▶ _Excerpted text_:
────
3.3 B3N and BN3 doped fullerene
In addition to the smallest stoichiometric BN-pair doping, we also estimated the nonstoichiometric B–N doping in fullerene. The B3N(BN3), with the N(B) being surrounded by three B(N) atoms, were used as examples to illustrate the B- and N-rich nonstoichiometric co-doping. The doping configurations are shown in Fig. 5a and b, which are confirmed by our structural optimizations as being the lowest energy doping configurations. We also performed 5 ps FPMD simulations at 1000 K for the lowest energy doping configurations of C56B3N and C56BN3, which suggested that they were stable.
|
| Fig. 5 (a)–(e) Structures of B3N and BN3 doped fullerenes and the corresponding gas molecule adsorption configurations on them. (f) and (g) The reaction pathways of CO oxidizations catalyzed by the C56B3N oxide. (h) and (i) Reactions catalyzed by C56BN3. C, B, N, and O are represented by the grey, pink, blue, and red balls. | |
3.3.1 Catalytic properties of C56B3N. In the C56B3N nanostructure, owing to the fact that the B atoms are separately distributed around the center N atom, the co-adsorption of O2 and CO on different B atoms is also well separated, which could hinder a direct reaction between them. Therefore, in our studies, we concentrated on examining the catalytic properties of the B atom and its nearest N or C atoms. Both O2 and CO were found to prefer being adsorbed on the B atom with −1.55 and −0.65 eV adsorption energies, respectively. The corresponding adsorption configurations are provided in Fig. 5c and d. The adsorbed O2 gains an approximately 1.33e charge from C56B3N, which elongates the O–O bond by 0.27 Å to transfer it from the triplet ground state to the singlet excited state. Starting from the small molecule adsorption states, we calculated three reactions, the dissociation of O2 to directly oxidize C56B3N, the oxidization of the incoming COs by the pre-adsorbed O2 to finally generate the C56B3N oxide, and the oxidization of the pre-adsorbed CO by the incoming O2 to finally obtain the C56B3N oxide. Judging by the largest energy barrier of 0.48 eV found in these reactions, the final oxide C56B3NO2 could be obtained. We have estimated the stability of C56B3NO2 using FPMD simulations, which was found to be well preserved during the 5 ps simulations at 1000 K. Then, using C56B3NO2 oxide as a prototype, we optimized the minimum energy reaction paths for successive CO oxidizations which are shown in Fig. 5f and g. An O2 molecule could be adsorbed onto B56B3NO2 to be activated to help oxidize an incoming CO and finally release an CO2 molecule. Our Bader charge analysis shows approximately a 0.70e charge gain of O2, which helps elongate the O–O bond by 0.10 Å. The largest energy barrier for the reactions shown in Fig. 5f is 0.33 eV. After this, one more CO molecule can react with the produced O atom to release another CO2 and restore the geometrical structure of B56B3NO2, allowing it to be used as recycled catalyst species in successive catalytic reaction cycles. The corresponding rate determining energy barrier is only 0.42 eV.
────
▶ _Goal A_: According to the passage on B3N- and BN3-doped fullerene, what adsorption energies were found for O2 and CO on the B atom of C56B3N?
▶ _Goal B_: Write the next part of the passage on B3N- and BN3-doped fullerene, beginning after its final sentence.
The entries that follow this passage are unrelated to it.
────
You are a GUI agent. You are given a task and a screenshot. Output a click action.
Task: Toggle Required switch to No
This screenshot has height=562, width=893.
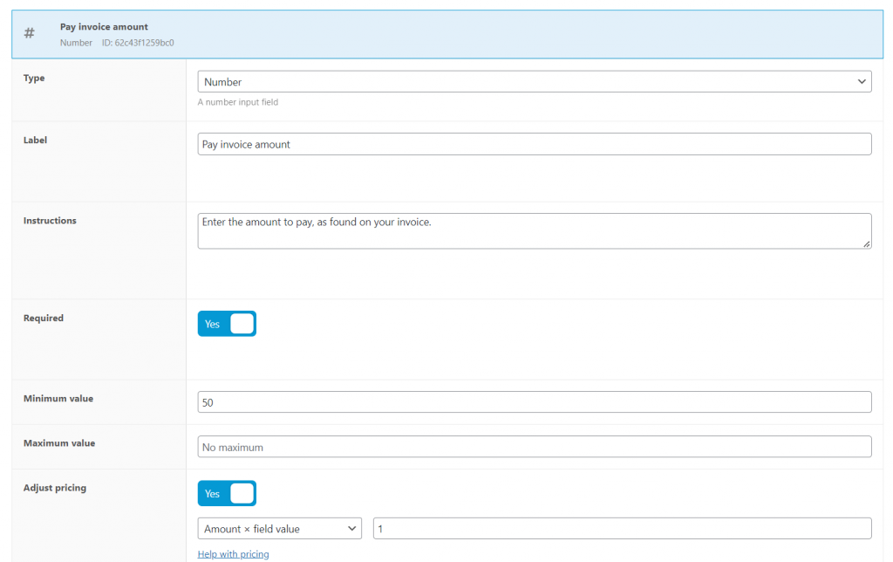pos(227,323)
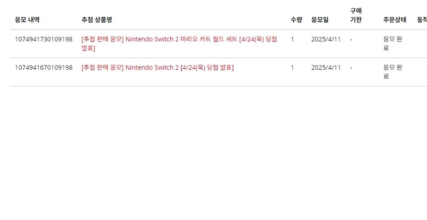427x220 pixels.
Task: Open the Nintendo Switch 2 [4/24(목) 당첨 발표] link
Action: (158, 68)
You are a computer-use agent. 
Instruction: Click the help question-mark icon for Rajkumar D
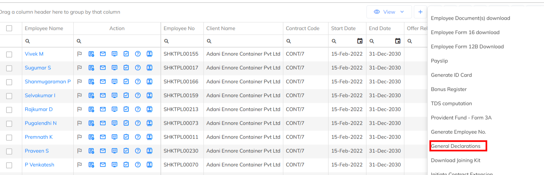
────
▶ _Right answer A_: O2 adsorbs with an energy of −1.55 eV, and CO adsorbs with −0.65 eV.

▶ _Right answer B_:
3.3.2 Catalytic properties of C56BN3. In the C56BN3 nanostructure, the B atom surrounded by three N atoms was also found to be an active site for gas molecule adsorption. Our calculations show that only O2 could be adsorbed, which can connect with the central B atom in the end-on adsorption state as shown in Fig. 5e. The adsorption energy is −1.41 eV and the O–O is elongated by 0.12 Å, activating the O2 into its 1Δg singlet state to help oxidize CO. Also, a charge gain of approximately 0.80e was found in our Bader analysis. During the process of CO approaching the O2, it encounters an energy barrier of 0.63 eV to react with the O2 to form an O–O–C–O complex species attached onto C56BN3 with an O–B and a C–C bond. Under the 0.3 eV activation energy, this meta-stale state could further release an CO2 molecule and leave an atomic O capped onto the central B. In contrast to the case of the single B doped fullerene, the surrounding B–N bonds help hinder the oxidization of C56BN3 to retain the atomic O atom, which can then be easily removed by catalyzing the successive CO oxidization. The energy barrier is 0.28 eV. Once the produced CO2 molecule is released, the C56BN3 can be restored, which can be used again in the successive CO oxidization cycles, showing good recycling properties.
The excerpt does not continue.